**Brief**
Up to and including the line with "Screen dimensions: 2559x1439", return every line from the start of the entries below exactly.

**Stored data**
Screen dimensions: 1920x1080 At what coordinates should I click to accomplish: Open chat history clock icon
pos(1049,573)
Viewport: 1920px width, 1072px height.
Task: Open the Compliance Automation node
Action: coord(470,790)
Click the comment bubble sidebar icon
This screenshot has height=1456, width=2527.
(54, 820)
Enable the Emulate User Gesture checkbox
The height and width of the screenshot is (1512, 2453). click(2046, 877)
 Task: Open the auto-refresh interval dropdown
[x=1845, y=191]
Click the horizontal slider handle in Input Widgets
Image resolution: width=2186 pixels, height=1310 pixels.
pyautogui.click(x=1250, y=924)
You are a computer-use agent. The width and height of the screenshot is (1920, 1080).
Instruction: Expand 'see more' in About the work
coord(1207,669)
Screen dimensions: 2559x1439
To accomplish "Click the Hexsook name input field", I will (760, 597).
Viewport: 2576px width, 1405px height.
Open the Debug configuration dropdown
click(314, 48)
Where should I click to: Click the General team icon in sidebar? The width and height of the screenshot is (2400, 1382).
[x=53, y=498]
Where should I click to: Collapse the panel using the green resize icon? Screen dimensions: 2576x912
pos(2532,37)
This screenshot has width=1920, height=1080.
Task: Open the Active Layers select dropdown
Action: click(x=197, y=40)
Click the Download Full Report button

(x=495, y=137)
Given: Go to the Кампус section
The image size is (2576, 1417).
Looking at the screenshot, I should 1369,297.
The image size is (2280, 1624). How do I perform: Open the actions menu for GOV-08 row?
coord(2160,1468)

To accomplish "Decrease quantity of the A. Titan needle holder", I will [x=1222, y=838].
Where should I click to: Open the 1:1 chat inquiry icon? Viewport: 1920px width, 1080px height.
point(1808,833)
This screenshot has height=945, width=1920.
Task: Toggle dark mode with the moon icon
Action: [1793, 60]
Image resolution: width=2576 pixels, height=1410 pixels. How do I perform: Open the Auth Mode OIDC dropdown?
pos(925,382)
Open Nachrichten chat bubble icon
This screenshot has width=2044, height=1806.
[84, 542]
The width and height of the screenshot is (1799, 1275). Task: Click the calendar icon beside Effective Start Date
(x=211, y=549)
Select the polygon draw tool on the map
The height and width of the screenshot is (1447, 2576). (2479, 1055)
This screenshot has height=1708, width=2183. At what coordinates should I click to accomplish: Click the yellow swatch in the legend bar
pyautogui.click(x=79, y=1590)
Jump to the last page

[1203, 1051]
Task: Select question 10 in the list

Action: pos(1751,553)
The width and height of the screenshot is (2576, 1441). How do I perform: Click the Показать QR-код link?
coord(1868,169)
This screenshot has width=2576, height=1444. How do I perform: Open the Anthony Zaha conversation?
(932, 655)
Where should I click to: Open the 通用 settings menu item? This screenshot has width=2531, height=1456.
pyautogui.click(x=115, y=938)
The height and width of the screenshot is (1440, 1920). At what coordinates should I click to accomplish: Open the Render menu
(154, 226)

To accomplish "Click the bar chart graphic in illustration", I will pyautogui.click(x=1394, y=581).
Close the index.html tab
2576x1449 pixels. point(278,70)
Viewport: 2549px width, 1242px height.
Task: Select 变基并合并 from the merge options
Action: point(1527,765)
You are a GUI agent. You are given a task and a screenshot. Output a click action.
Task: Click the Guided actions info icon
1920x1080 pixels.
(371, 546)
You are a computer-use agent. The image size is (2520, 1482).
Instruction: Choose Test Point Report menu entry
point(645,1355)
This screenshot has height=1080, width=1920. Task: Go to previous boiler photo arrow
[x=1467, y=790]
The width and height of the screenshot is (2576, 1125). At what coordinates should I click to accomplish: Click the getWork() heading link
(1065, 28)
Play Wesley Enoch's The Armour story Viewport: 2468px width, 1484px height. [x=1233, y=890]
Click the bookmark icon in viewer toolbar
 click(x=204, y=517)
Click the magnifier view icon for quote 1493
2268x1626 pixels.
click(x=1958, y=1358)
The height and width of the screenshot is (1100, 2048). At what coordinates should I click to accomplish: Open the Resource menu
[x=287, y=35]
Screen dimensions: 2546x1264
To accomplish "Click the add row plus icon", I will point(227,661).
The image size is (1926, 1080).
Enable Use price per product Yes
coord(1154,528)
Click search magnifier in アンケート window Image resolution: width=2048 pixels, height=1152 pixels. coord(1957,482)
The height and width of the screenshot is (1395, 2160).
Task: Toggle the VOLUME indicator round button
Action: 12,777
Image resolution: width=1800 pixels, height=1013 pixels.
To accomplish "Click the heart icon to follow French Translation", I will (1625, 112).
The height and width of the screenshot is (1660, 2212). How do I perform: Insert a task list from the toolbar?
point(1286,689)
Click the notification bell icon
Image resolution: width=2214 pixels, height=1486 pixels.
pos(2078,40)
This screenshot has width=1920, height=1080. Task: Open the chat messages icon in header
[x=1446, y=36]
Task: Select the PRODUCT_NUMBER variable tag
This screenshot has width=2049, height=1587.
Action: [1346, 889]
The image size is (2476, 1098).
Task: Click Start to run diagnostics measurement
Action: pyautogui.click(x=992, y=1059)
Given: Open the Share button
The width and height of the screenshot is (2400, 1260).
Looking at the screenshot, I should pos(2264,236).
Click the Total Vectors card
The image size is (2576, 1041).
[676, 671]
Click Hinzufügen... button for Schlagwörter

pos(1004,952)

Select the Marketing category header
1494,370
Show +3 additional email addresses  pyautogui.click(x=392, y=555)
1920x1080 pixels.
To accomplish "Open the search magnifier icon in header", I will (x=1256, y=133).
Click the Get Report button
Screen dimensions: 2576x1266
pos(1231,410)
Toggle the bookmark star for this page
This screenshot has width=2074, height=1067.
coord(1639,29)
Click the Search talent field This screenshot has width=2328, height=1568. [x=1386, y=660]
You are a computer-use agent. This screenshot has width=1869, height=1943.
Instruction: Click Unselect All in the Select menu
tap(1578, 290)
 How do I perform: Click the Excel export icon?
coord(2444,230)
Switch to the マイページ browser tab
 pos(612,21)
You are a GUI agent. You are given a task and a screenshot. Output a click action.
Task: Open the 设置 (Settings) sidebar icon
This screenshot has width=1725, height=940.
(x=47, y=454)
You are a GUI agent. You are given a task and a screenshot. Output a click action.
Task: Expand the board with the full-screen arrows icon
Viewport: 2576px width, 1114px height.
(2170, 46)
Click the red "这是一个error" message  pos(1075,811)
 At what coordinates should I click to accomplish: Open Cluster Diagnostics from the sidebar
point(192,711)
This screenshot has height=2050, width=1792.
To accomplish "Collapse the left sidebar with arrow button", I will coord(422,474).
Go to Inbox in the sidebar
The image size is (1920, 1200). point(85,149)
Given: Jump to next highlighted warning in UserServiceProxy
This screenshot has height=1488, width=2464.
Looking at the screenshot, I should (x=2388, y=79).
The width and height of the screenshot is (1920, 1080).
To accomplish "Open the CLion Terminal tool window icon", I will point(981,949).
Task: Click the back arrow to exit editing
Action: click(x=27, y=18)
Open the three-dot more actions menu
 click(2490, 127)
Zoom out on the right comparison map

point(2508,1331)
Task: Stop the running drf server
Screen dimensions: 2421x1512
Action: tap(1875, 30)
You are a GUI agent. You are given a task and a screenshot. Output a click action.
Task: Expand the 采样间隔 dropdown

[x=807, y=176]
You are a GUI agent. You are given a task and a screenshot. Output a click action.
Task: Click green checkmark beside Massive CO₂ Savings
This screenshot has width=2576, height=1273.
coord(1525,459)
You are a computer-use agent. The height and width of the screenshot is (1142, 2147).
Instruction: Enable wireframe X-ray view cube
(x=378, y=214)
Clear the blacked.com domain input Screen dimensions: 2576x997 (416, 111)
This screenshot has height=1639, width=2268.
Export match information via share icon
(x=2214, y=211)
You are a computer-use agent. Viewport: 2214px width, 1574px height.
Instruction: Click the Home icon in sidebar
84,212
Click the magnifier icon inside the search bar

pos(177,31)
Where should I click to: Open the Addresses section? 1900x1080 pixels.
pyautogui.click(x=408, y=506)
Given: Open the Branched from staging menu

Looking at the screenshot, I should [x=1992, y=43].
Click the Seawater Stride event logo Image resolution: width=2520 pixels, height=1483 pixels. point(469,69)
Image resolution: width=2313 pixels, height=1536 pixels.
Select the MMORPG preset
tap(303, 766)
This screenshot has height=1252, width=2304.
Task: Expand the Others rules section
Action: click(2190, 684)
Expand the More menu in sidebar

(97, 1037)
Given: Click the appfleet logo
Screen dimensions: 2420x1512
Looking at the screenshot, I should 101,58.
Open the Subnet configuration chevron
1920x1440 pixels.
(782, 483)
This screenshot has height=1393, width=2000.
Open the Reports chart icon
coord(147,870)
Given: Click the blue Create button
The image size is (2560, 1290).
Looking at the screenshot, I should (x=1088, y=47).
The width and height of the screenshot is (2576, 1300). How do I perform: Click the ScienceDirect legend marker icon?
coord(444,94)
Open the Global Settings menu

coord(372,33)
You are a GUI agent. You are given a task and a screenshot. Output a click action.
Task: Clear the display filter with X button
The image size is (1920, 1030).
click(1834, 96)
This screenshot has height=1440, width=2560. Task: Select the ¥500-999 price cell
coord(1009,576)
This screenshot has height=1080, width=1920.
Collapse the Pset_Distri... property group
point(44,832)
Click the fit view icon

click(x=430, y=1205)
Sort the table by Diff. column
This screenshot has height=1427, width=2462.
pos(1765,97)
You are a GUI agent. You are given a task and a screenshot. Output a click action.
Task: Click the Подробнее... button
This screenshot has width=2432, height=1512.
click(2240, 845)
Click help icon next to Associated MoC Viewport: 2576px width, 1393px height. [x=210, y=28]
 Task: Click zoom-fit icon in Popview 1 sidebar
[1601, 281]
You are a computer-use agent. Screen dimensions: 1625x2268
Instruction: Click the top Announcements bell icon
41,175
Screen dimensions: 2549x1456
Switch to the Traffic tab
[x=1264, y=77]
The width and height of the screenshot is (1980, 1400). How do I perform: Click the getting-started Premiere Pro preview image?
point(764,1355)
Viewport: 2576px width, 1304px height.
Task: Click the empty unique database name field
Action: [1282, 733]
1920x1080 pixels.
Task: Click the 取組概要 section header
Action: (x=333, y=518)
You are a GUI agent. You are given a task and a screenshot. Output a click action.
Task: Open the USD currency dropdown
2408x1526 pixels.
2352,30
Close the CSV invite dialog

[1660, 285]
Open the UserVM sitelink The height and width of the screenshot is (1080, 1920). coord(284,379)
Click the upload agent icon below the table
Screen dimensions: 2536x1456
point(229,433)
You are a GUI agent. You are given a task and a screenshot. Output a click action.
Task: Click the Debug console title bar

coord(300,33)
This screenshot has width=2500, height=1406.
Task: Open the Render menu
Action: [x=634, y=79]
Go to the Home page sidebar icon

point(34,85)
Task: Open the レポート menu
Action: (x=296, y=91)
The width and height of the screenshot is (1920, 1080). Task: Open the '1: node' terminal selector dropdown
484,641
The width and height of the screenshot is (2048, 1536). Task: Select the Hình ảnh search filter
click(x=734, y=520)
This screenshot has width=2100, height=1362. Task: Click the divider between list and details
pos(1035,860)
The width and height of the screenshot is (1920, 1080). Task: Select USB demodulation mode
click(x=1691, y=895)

**Reply to the exercise**
Screen dimensions: 1920x1080 At what coordinates should I click to accomplish: Open chat history clock icon
pos(1049,573)
Viewport: 1920px width, 1072px height.
Task: Open the Compliance Automation node
Action: coord(470,790)
Click the comment bubble sidebar icon
This screenshot has height=1456, width=2527.
(54, 820)
Enable the Emulate User Gesture checkbox
The height and width of the screenshot is (1512, 2453). click(2046, 877)
 Task: Open the auto-refresh interval dropdown
[x=1845, y=191]
Click the horizontal slider handle in Input Widgets
Image resolution: width=2186 pixels, height=1310 pixels.
pyautogui.click(x=1250, y=924)
You are a computer-use agent. The width and height of the screenshot is (1920, 1080).
Instruction: Expand 'see more' in About the work
coord(1207,669)
Screen dimensions: 2559x1439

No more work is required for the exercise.